Many people know someone who consumes too much alcohol. This could be a spouse, parent, child, relative, boyfriend, girlfriend or just a friend. If you are worried about this person, you've probably done things already to try to help them stop harming themselves and the relationship. Let's hope your friend or loved one has not been driving under the influence but if they have, make sure they take a DUI course or get help immediately from a community support group such as AA.
It is common for the drinker to be in denial about their problem so they will minimize or discredit your concern. This is why you may need to have done research before you talk with them. In other words, make sure you can identify a pattern of problematic drinking. You may need examples of their behavior such as: falling behind in school or work, going out drinking more frequently, losing jobs or friends, being moody and irritable, or getting in legal trouble. When people drink on a regular basis, it often affects their responsibilities and commitments.

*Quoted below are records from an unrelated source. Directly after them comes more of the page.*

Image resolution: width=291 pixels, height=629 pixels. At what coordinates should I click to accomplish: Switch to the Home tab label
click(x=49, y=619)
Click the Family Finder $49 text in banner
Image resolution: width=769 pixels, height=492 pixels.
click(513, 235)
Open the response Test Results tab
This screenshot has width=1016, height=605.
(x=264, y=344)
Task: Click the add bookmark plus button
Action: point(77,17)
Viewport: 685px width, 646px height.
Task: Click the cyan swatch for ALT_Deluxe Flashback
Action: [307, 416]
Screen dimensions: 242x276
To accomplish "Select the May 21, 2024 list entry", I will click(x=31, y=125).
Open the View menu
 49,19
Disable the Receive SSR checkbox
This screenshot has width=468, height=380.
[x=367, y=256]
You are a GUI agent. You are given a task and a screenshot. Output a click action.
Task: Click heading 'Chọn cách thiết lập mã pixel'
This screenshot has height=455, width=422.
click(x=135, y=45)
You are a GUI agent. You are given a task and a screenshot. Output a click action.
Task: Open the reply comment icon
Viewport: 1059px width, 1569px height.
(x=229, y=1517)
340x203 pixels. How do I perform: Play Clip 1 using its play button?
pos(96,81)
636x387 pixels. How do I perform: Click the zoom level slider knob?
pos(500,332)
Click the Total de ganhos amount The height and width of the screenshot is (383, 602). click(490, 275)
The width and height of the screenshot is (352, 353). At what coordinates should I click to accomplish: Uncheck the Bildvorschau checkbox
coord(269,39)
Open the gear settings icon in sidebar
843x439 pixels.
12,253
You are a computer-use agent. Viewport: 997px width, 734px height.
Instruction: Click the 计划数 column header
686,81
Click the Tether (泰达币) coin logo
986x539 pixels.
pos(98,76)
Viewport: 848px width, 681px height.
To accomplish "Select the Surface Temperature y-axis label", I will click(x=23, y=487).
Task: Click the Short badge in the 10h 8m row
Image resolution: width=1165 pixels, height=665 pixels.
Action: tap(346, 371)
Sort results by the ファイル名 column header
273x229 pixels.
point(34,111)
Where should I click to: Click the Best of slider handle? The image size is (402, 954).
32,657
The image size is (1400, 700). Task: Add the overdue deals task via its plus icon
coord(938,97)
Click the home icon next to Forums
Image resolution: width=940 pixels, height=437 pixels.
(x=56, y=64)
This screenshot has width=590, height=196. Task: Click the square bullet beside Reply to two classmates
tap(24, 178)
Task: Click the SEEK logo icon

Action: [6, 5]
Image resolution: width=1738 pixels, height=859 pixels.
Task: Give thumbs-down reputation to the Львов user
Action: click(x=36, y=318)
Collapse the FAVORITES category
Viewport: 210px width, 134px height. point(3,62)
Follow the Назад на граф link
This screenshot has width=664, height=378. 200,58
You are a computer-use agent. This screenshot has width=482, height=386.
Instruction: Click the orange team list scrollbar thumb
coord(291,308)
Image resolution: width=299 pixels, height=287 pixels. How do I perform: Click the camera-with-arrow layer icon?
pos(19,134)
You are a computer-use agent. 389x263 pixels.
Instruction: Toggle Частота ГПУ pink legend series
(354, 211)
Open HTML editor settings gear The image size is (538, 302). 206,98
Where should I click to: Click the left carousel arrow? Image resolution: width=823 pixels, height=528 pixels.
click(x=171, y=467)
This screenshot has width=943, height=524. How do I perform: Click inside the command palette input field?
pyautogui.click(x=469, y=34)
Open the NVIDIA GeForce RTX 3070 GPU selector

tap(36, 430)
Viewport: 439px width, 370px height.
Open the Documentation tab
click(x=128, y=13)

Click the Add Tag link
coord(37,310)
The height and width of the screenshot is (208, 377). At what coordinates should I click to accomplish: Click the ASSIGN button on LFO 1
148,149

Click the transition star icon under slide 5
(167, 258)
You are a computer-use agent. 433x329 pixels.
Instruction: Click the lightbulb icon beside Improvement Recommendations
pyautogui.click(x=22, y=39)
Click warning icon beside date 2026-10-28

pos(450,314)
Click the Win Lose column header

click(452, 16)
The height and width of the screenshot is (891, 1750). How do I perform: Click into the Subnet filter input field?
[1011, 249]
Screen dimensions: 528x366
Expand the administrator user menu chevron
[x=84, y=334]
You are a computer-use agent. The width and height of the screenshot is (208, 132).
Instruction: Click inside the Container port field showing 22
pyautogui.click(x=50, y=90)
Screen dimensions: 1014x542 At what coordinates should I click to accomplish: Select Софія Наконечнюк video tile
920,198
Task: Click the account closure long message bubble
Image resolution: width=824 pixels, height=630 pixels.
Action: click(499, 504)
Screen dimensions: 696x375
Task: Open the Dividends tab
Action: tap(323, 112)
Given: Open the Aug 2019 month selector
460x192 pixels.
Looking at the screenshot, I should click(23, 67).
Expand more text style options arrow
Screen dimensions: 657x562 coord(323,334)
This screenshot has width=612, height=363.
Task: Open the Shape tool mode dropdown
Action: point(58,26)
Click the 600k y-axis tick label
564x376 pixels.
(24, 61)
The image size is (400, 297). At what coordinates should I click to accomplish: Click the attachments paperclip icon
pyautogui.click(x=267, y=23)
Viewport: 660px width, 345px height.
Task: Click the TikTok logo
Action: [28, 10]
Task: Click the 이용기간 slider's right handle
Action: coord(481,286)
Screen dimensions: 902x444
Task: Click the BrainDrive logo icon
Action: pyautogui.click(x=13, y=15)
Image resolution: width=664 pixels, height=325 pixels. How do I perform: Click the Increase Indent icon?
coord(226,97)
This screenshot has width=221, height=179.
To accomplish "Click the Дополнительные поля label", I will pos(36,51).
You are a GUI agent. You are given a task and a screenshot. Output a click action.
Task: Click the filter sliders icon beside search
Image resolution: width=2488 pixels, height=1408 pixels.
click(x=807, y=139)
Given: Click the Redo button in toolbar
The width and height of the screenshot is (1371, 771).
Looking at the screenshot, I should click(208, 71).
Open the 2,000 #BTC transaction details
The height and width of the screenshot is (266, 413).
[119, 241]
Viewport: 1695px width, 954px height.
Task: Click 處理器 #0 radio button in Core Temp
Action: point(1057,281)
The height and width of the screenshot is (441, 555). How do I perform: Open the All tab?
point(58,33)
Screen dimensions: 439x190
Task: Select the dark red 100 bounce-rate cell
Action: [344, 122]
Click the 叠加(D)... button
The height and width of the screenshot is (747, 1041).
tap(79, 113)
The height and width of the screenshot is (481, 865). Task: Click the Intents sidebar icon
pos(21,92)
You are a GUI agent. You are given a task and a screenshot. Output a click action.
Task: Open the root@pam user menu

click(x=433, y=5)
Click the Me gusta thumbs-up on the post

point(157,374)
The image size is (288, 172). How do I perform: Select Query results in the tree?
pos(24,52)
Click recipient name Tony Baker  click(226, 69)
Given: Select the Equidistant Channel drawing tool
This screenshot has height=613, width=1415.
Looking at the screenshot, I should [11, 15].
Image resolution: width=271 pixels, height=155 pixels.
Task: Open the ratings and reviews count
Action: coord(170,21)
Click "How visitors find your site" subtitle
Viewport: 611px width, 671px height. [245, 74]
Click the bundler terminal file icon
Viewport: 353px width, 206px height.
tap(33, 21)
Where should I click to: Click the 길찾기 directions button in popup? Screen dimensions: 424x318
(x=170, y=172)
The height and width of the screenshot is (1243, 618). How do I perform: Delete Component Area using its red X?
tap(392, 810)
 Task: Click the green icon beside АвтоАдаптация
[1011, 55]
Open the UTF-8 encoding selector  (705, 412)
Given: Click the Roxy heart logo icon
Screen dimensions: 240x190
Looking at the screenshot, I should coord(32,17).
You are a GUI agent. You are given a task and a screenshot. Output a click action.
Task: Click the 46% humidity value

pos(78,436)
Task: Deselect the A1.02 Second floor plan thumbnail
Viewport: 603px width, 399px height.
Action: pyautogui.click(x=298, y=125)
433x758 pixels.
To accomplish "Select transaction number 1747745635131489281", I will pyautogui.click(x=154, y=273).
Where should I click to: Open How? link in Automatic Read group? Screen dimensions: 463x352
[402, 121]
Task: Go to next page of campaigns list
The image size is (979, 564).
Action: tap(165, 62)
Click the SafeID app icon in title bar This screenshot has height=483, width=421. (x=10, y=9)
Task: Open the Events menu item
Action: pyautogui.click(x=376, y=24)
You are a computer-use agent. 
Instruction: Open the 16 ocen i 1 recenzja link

If you've concluded there is a real problem, then consider taking any or all of the following actions:
If you feel as if you've exhausted your options, then you may need to do an "intervention". Intervention re best done with an experienced counselor present and the help of close friends and family. Having loved ones present provides a safe and loving environment. Interventions are not designed to "attack" the addict, but for loved ones to express their concerns and observations in order to break down the wall of denial so the person is willing to get help. During the intervention, often led by the counselor, family members gently share how they have been affected by the alcohol abuse. It is important to have literature regarding rehab facilities, and local hospitals and support groups available to present at the end of the intervention. Ideally, the alcoholic will agree to get help immediately.
If you truly believe your friend is suffering from a drinking problem, then it's important to help them find a solution. If they are a minor, he or she could benefit from taking a minor in possession course. Let your friend know they are not alone and can get help to overcome their alcohol addiction.